As an example, a particular raster scan may include a left-to-right and top-to-bottom “zig-zag” scan of the array 6. More particularly, the SLM cells 20 may be updated one at a time, beginning with the SLM cell 20a that is located closest to the upper left corner of the array 6 (as shown in FIG. 1). During the raster scan, the SLM cells 20 are sequentially selected (for charge storage) in a left-to-right direction across each row, and the updated charge is stored in each SLM cell 20 when the SLM cell 20 is selected. After each row is scanned, the raster scan advances to the leftmost SLM cell 20 in the next row immediately below the previously scanned row.
During the raster scan, the selection of a particular SLM cell 20 may include activating a particular word, or row, line 14 and a particular bit, or column, line 16, as the rows of the SLM cells 20 are associated with row lines 14 (row line 14a, as an example), and the columns of the SLM cells 20 are associated with column lines 16 (column line 16a, as an example). Thus, each selected row line 14 and column line 16 pair uniquely addresses, or selects, a SLM cell 20 for purposes of transferring a charge (in the form of a voltage) from a signal input line 12 to the capacitor 24 of the selected SLM cell 20.

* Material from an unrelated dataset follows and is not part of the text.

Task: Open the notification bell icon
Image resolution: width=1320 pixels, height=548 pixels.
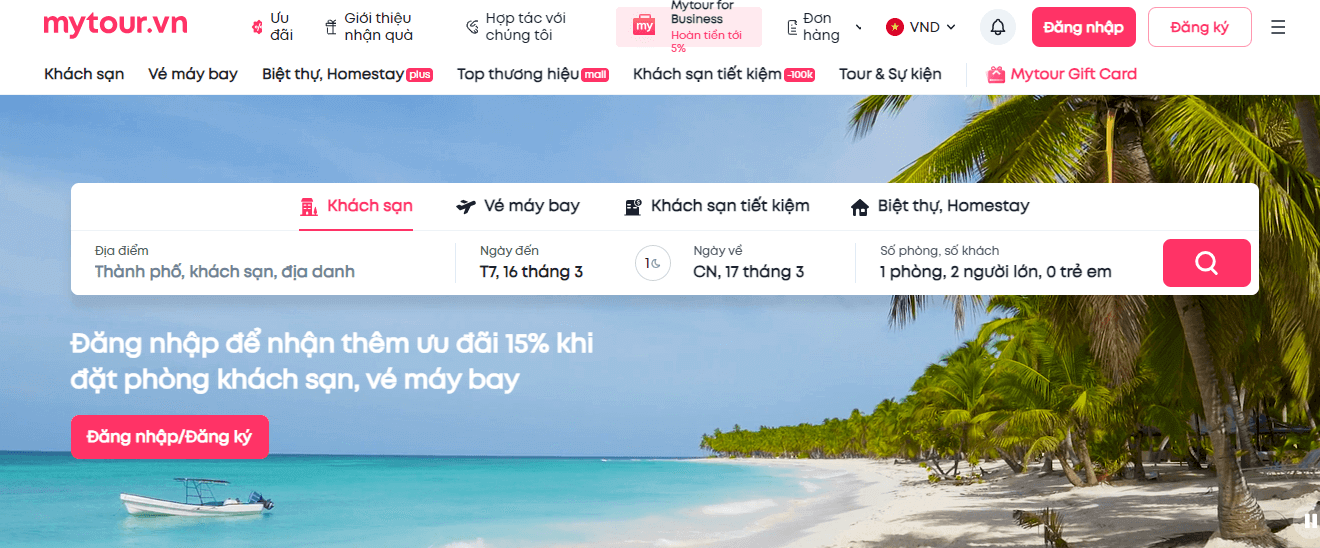Action: click(997, 27)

As an example, for the SLM cell 20a that is located at pixel position (0,0) (in cartesian coordinates), a voltage that indicates a new charge that is to be stored in the SLM cell 20a may be applied to one of the video signal input lines 12. To transfer this voltage to the SLM cell 20a, the row decoder 4 may assert (drive high, for example) a row select signal (called ROW0) on a row line 14a that is associated with the SLM cell 20a, and the column decoder 3 may assert a column select signal (called COL0) on column line 16a that is also associated with the SLM cell 20a. In this manner, the assertion of the ROW0 signal may cause a transistor 22 (of the SLM cell 20a) to couple a capacitor 24 (of the SLM cell 20a) to the column line 16a, and the assertion of the COL0 signal may cause a transistor 18 to couple the video signal input line 12 to the column line 16a. As a result of these connections, the voltage of the video signal input line 12 is transferred to the capacitor 24. The other SLM cells 20 may be selected for charge updates in a similar manner.
Typically, there are two types of charge updates: a frame update is used to update the intensities of the pixel cells 25 for a new frame of the displayed image and a refresh update is used to maintain the charge that is stored on the capacitor 24 between frame updates. Without the refresh updates, the pixels intensities may fade due to charge leakage and/or charge sharing.
Because the array 6 might be quite large, the number of signal lines 12 typically is considerably smaller than the number of column lines 16. Therefore, the signal lines 12 typically are used to sequentially access the SLM cells 20 K cells at a time (where “K” represents the number of signal lines and typically is less than the number (M) of columns) [at a time] by activating the appropriate transistors 18. Because only K bit lines 16 are driven with new values (and thus, only K transistors 18 are activated), the remaining column lines 16 are in a tri-state condition and are coupled to the nonselected capacitors 24 of the row. Therefore, charge sharing typically occurs between the capacitors 24 and the tri-stated column lines 16.
One way to minimize the effect of the charge sharing is through the refresh updates. Another way to minimize the effect of charge sharing is to ensure that each capacitor 24 has a large capacitance. However, large capacitances typically imply large capacitors that occupy a substantial amount of the silicon on which the SLM cell 20 is fabricated, leaving little space for other circuitry of the SLM cell 20.
Thus, there is a continuing need for an arrangement that addresses one or more of the problems that are stated above.